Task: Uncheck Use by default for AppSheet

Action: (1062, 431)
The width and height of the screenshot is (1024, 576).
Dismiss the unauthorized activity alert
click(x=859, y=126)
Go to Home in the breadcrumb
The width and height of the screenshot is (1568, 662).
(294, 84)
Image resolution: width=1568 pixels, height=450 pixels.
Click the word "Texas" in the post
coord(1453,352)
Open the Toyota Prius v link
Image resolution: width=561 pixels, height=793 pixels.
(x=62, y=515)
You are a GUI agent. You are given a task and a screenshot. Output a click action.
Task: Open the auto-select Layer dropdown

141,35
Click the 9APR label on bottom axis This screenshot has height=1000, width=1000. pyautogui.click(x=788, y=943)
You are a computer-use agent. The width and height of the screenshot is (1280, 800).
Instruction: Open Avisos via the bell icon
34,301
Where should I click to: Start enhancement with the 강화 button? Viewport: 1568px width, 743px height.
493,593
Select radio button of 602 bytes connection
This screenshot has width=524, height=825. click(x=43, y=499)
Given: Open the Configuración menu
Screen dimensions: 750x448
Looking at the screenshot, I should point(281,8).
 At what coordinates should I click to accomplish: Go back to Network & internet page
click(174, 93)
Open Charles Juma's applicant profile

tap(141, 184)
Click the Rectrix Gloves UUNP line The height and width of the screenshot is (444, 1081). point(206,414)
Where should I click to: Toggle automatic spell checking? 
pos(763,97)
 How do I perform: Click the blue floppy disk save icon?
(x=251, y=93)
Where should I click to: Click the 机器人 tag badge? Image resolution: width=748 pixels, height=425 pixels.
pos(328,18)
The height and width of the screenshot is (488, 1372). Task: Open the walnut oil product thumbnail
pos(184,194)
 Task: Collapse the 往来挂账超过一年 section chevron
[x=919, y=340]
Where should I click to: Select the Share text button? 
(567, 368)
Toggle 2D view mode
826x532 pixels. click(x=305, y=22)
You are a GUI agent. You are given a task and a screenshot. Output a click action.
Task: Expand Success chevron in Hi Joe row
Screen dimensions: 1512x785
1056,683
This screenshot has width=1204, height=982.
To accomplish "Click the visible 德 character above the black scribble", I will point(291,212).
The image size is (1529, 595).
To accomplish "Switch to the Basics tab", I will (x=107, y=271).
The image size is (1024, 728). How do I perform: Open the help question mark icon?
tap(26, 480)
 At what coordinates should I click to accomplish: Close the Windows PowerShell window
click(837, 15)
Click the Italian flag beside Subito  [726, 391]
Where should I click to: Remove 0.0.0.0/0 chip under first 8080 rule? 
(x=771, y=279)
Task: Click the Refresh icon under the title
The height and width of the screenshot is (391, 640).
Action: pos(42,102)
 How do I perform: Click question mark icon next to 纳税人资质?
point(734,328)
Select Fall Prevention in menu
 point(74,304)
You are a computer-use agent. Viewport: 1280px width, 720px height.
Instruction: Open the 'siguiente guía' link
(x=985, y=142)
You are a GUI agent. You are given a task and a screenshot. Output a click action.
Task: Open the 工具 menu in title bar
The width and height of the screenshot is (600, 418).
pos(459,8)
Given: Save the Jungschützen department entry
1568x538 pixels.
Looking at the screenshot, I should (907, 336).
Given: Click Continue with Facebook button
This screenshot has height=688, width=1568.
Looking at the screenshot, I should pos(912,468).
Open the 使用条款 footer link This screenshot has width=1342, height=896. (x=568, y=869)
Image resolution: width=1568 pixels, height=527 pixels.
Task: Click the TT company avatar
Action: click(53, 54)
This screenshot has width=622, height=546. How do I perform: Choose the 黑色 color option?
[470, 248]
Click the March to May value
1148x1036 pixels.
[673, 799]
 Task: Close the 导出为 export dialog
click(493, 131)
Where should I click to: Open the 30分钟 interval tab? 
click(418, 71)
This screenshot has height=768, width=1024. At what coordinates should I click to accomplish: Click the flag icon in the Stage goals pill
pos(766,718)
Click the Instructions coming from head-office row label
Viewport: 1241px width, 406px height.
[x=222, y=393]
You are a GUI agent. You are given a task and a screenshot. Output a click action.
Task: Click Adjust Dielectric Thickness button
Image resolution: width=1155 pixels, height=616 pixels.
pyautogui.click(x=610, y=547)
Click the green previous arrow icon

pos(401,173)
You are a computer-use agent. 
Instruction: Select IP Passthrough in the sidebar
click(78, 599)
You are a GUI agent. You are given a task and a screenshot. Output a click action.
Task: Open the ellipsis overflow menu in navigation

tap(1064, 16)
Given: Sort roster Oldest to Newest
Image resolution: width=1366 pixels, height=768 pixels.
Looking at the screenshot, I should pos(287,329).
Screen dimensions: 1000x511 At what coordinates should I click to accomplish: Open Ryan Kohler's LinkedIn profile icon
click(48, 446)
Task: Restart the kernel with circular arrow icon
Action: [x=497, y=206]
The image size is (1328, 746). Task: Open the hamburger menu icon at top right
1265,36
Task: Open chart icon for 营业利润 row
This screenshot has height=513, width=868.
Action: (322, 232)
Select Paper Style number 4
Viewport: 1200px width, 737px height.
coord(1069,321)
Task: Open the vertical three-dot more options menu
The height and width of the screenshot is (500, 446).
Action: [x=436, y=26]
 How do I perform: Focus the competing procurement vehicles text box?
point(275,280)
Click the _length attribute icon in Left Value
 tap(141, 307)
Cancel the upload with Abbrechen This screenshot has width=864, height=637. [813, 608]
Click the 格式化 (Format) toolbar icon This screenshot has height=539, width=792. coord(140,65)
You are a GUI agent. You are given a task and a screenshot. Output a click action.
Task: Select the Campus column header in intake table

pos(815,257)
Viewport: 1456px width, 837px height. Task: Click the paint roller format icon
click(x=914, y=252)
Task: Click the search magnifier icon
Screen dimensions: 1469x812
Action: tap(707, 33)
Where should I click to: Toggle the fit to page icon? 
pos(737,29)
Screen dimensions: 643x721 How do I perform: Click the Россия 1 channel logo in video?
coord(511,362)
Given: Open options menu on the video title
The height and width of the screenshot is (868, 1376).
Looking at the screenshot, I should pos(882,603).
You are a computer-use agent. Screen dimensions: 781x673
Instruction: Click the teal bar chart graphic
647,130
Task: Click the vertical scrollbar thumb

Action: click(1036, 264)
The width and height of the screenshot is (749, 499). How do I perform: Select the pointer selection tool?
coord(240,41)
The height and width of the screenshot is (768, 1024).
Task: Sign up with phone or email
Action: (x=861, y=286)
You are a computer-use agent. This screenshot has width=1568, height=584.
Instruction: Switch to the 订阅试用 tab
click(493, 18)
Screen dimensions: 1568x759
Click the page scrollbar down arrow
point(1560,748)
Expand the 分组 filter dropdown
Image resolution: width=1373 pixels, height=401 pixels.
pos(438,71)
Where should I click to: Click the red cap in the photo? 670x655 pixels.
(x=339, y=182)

Work to complete
Look above for the line containing "This screenshot has height=768, width=1024.". Output from there through the line containing "Task: Click Adjust", exactly and inclusively.

Reply
This screenshot has height=768, width=1024. At what coordinates should I click to accomplish: Click the flag icon in the Stage goals pill
pos(766,718)
Click the Instructions coming from head-office row label
Viewport: 1241px width, 406px height.
[x=222, y=393]
You are a GUI agent. You are given a task and a screenshot. Output a click action.
Task: Click Adjust Dielectric Thickness button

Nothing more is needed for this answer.